Exercise:
Transcribe the records that follow in their entirety, omitting any pictures.

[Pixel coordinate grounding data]
=-=-=-=-=

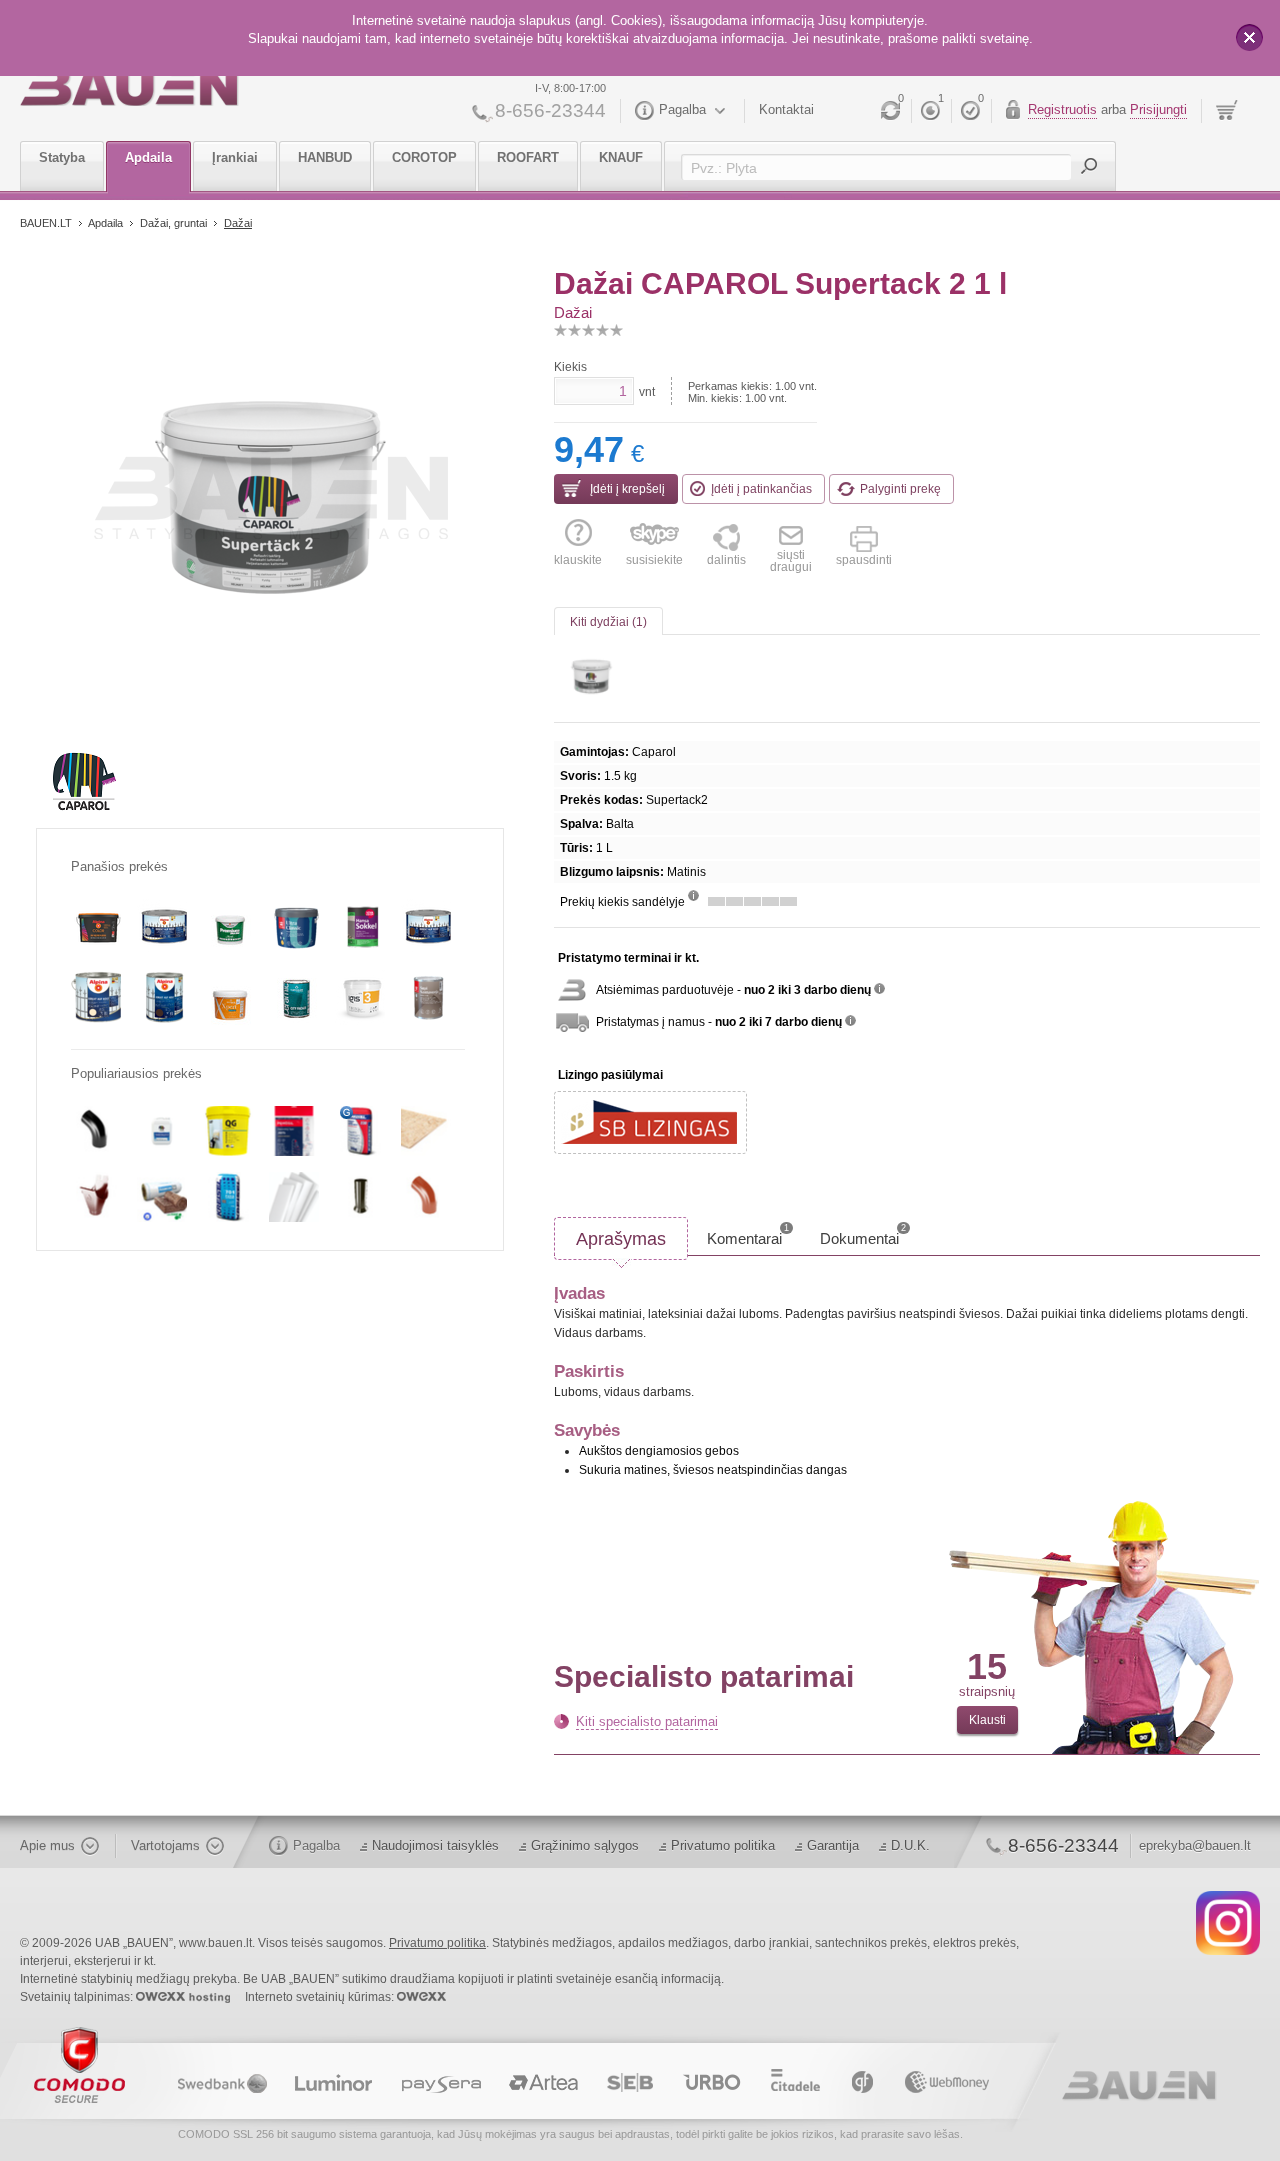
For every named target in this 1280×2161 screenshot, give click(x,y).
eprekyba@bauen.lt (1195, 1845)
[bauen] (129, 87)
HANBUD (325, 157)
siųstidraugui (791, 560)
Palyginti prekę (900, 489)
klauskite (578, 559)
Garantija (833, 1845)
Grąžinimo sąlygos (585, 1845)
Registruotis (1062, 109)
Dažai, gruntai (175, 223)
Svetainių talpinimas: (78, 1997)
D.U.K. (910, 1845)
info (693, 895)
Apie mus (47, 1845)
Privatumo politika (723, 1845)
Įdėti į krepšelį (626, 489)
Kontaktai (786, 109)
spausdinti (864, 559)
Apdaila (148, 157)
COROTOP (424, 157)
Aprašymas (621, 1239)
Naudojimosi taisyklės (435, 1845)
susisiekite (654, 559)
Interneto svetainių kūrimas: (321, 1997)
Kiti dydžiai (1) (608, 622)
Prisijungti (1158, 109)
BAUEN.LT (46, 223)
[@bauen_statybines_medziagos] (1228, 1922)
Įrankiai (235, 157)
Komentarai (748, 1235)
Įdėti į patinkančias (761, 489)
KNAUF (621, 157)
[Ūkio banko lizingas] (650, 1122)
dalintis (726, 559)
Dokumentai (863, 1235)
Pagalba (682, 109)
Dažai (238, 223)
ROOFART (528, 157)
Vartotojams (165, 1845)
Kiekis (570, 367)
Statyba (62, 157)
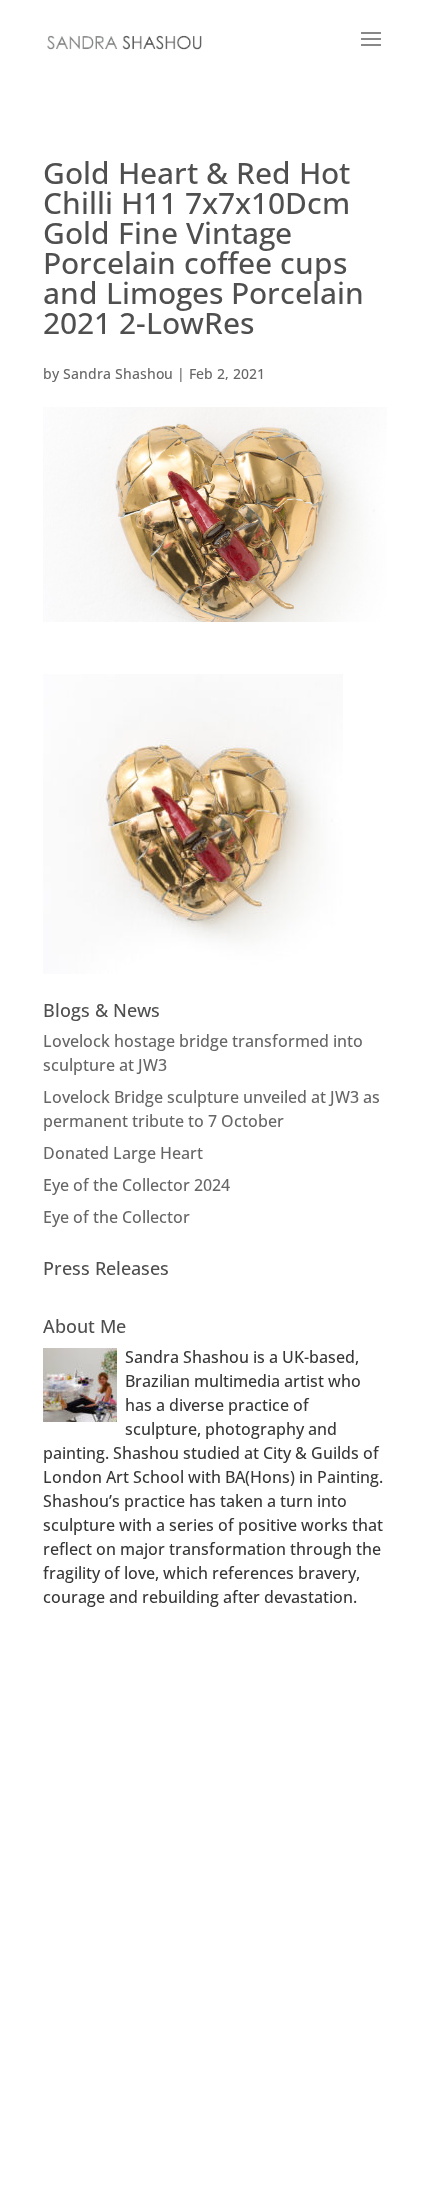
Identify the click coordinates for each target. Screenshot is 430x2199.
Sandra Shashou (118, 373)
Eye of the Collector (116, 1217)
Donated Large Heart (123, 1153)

=-=-=-=-=

Written response:
For every named target in this 1280×2161 screenshot, give click(x,y).
eprekyba@bauen.lt (1195, 1845)
[bauen] (129, 87)
HANBUD (325, 157)
siųstidraugui (791, 560)
Palyginti prekę (900, 489)
klauskite (578, 559)
Garantija (833, 1845)
Grąžinimo sąlygos (585, 1845)
Registruotis (1062, 109)
Dažai, gruntai (175, 223)
Svetainių talpinimas: (78, 1997)
D.U.K. (910, 1845)
info (693, 895)
Apie mus (47, 1845)
Privatumo politika (723, 1845)
Įdėti į krepšelį (626, 489)
Kontaktai (786, 109)
spausdinti (864, 559)
Apdaila (148, 157)
COROTOP (424, 157)
Aprašymas (621, 1239)
Naudojimosi taisyklės (435, 1845)
susisiekite (654, 559)
Interneto svetainių kūrimas: (321, 1997)
Kiti dydžiai (1) (608, 622)
Prisijungti (1158, 109)
BAUEN.LT (46, 223)
[@bauen_statybines_medziagos] (1228, 1922)
Įrankiai (235, 157)
Komentarai (748, 1235)
Įdėti į patinkančias (761, 489)
KNAUF (621, 157)
[Ūkio banko lizingas] (650, 1122)
dalintis (726, 559)
Dokumentai (863, 1235)
Pagalba (682, 109)
Dažai (238, 223)
ROOFART (528, 157)
Vartotojams (165, 1845)
Kiekis (570, 367)
Statyba (62, 157)
Identify the click coordinates for each target. Screenshot is 430x2199.
Sandra Shashou (118, 373)
Eye of the Collector (116, 1217)
Donated Large Heart (123, 1153)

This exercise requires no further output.